In the fully adjusted model, several variables were significantly associated with increased ACR (Table 3). Specifically, ACR increased by 1.25 mg/g for each year of age (p < 0.0001). Female participants exhibited a higher ACR of 45.16 mg/g compared to male participants (p < 0.0001). Furthermore, compared to Mexican Americans, other Hispanics (p = 0.0171), non-Hispanic Whites (p < 0.0001), and non-Hispanic Blacks (p < 0.0001) exhibited reduced ACRs of 17.49 mg/g, 40.61 mg/g, and 75.38 mg/g, respectively. Moreover, for each unit increase in family PIR, ACR decreased by 4.34 mg/g (p = 0.0010). Conversely, for each unit increase in body mass index (BMI), ACR increased by 1.32 mg/g (p < 0.0001).
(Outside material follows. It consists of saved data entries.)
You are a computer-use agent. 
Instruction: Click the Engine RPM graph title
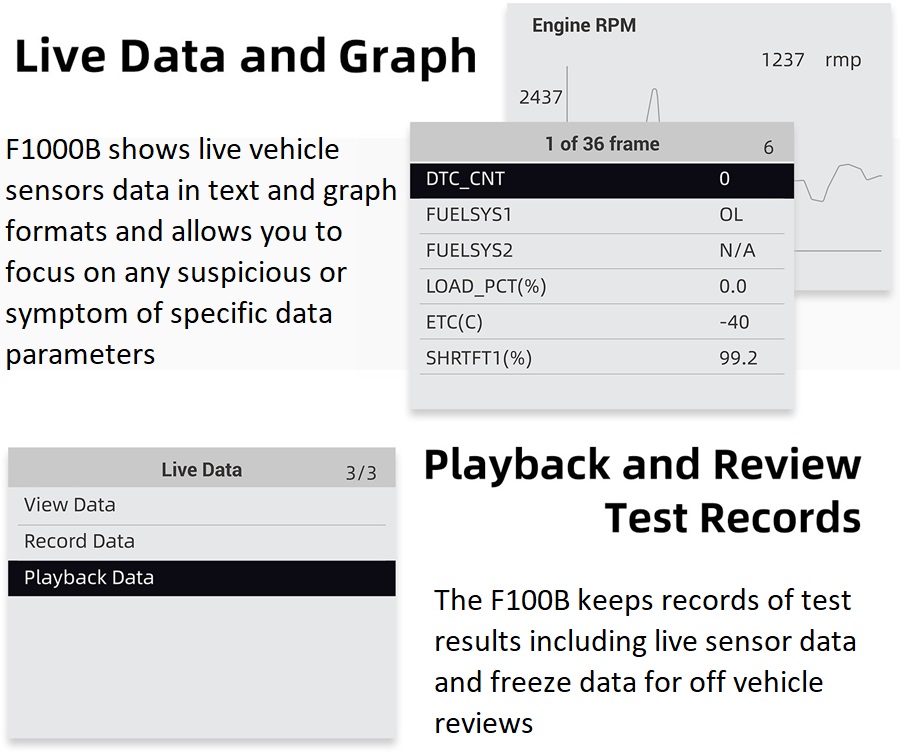[x=583, y=26]
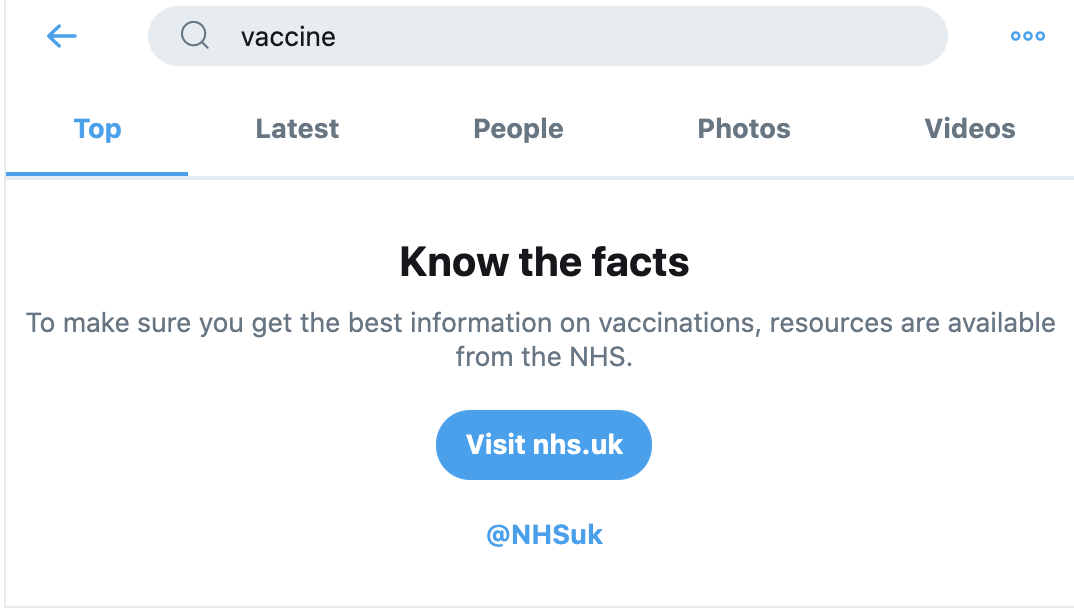1074x608 pixels.
Task: Click the 'vaccine' text in search box
Action: [x=288, y=37]
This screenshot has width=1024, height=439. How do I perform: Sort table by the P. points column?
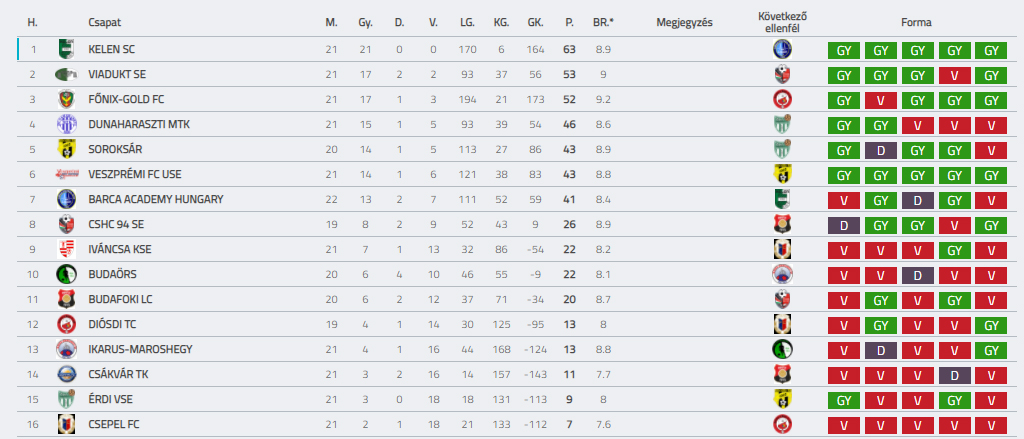click(569, 22)
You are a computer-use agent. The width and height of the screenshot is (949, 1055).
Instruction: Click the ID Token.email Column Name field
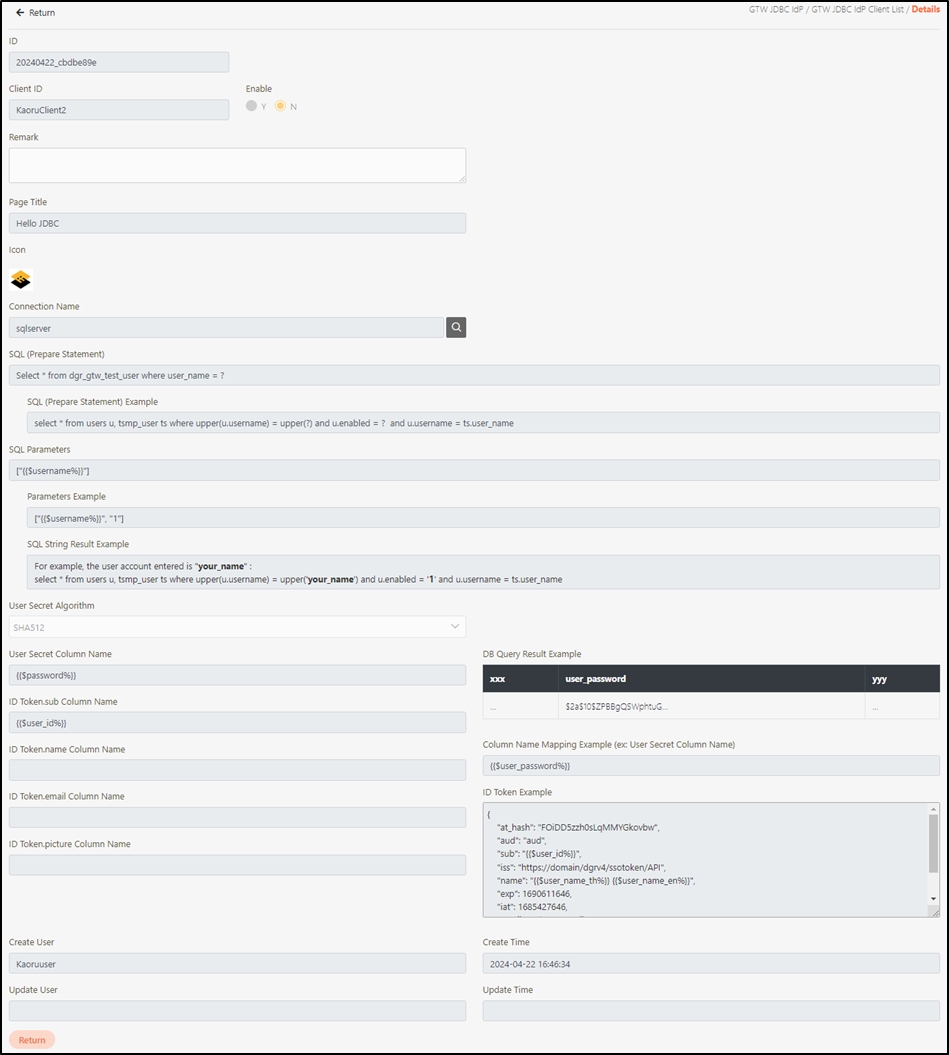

Furthermore, ACR increased by 47.59 mg/g and 89.54 mg/g in individuals with hypertension and diabetes, respectively, compared to their counterparts (all p < 0.0001). Additionally, for each unit increase in albumin and serum uric acid, ACR decreased by 16.46 mg/g and 0.13 mg/g, respectively (all p < 0.0001). Contrarily, for each unit increase in serum urea nitrogen, serum creatinine, and TC, ACR was elevated by 2.64 mg/g, 3.86 mg/g, and 23.66 mg/g, respectively (all p < 0.0001).
The smooth curve fitting analysis indicated that there was a positive relationship between NHHR and ACR (Fig 2).
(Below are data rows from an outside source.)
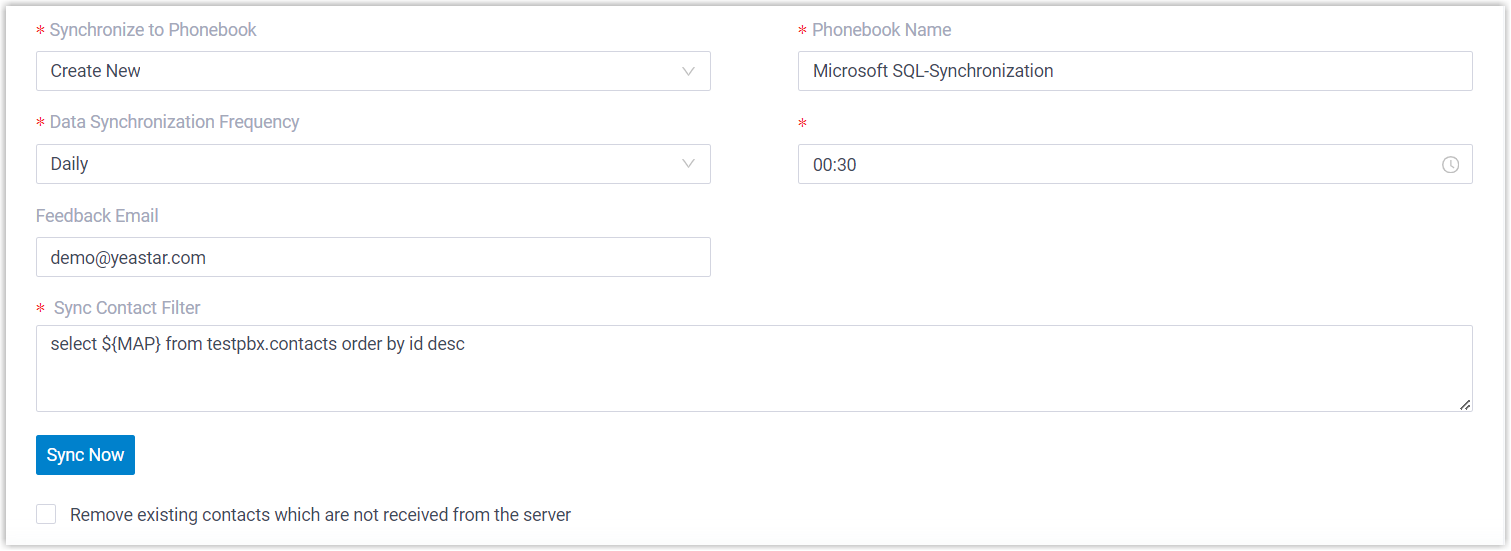This screenshot has height=551, width=1511.
Task: Click the "Synchronize to Phonebook" label
Action: coord(153,30)
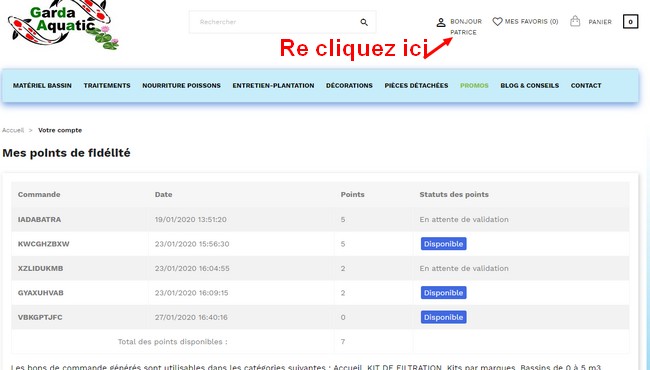Screen dimensions: 650x370
Task: Click Disponible badge for order KWCGHZBXW
Action: coord(444,244)
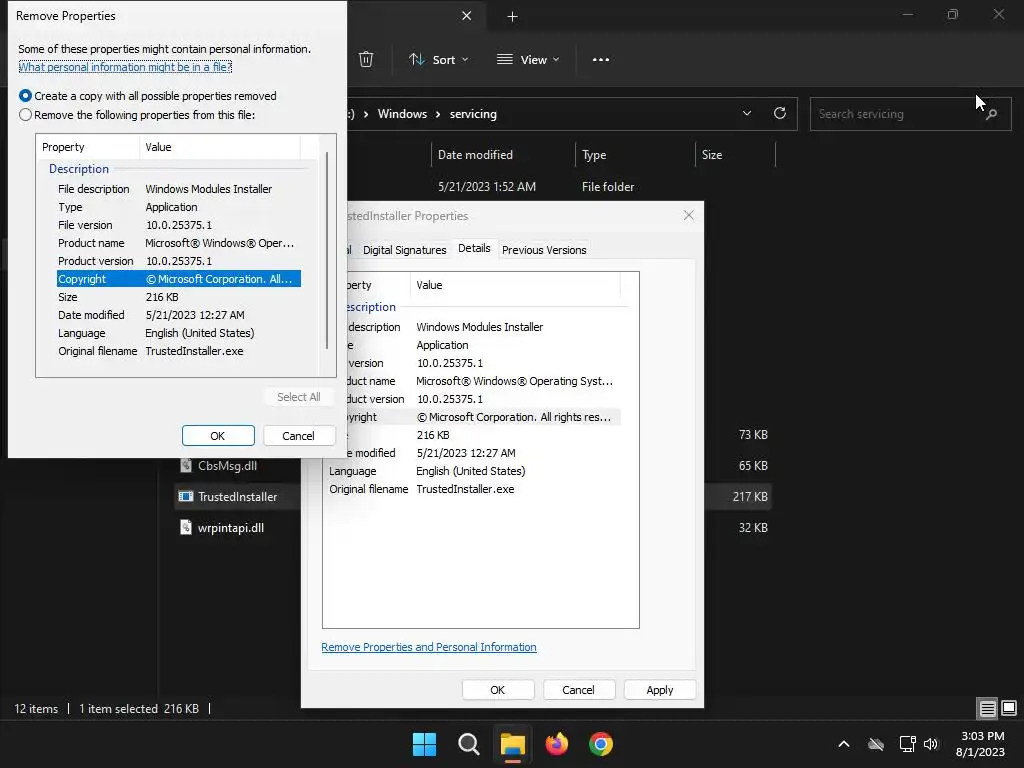Click the volume speaker tray icon
The image size is (1024, 768).
click(931, 744)
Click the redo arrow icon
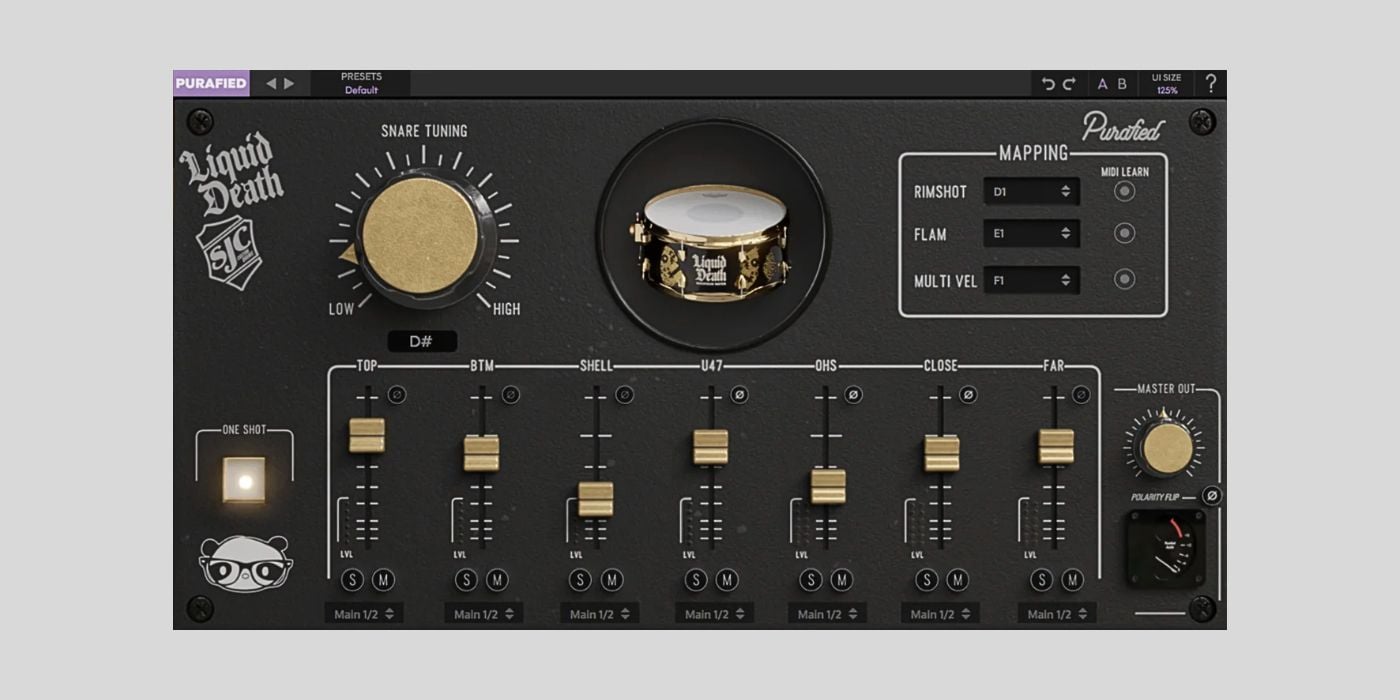 1069,84
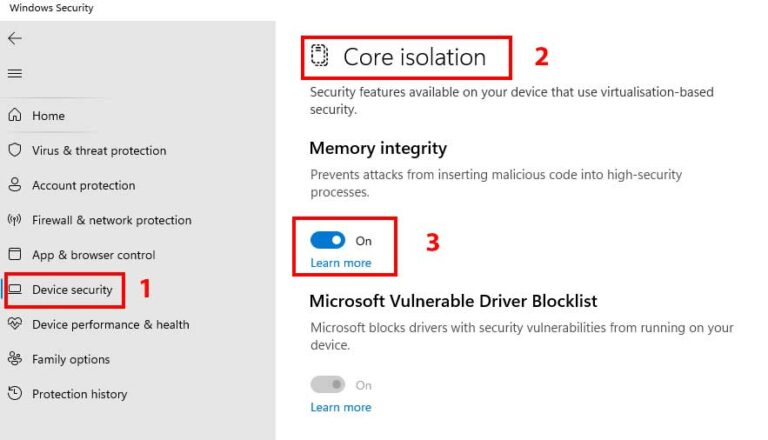Open Learn more under Vulnerable Driver Blocklist
768x440 pixels.
[x=340, y=407]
The red solid line illustrates the smooth curve fit between the variables, while the blue band represents the 95% confidence interval derived from the fit.
Subgroup analysis
Subgroup analyses were conducted to assess the stability of the relationship between NHHR and ACR across various demographic groups. The findings revealed a positive association between NHHR and ACR across all subgroups, with greater significance observed in participants who were female, aged ≥ 60, Mexican American, non-Hispanic Black, obese, hypertensive, and diabetic (P < 0.0001). Interaction analyses revealed that age, gender, race, BMI, hypertension, and diabetes influenced the NHHR-ACR association(all P for interaction<0.05) (Fig 3).
Discussion
This study aimed to examine the relationship between NHHR and ACR. In this cross-sectional analysis of 37,734 participants, we found that ACR levels were higher in individuals with greater NHHR values. Specifically, each unit increase in NHHR was associated with a 7.19 mg/g increase in ACR. Subgroup analyses and interaction tests revealed a positive association between ACR and NHHR across populations, with significant influences from age, sex, race, BMI, hypertension, and diabetes. These findings suggest that reducing NHDL-C levels may serve as a preventive and therapeutic approach for managing albuminuria.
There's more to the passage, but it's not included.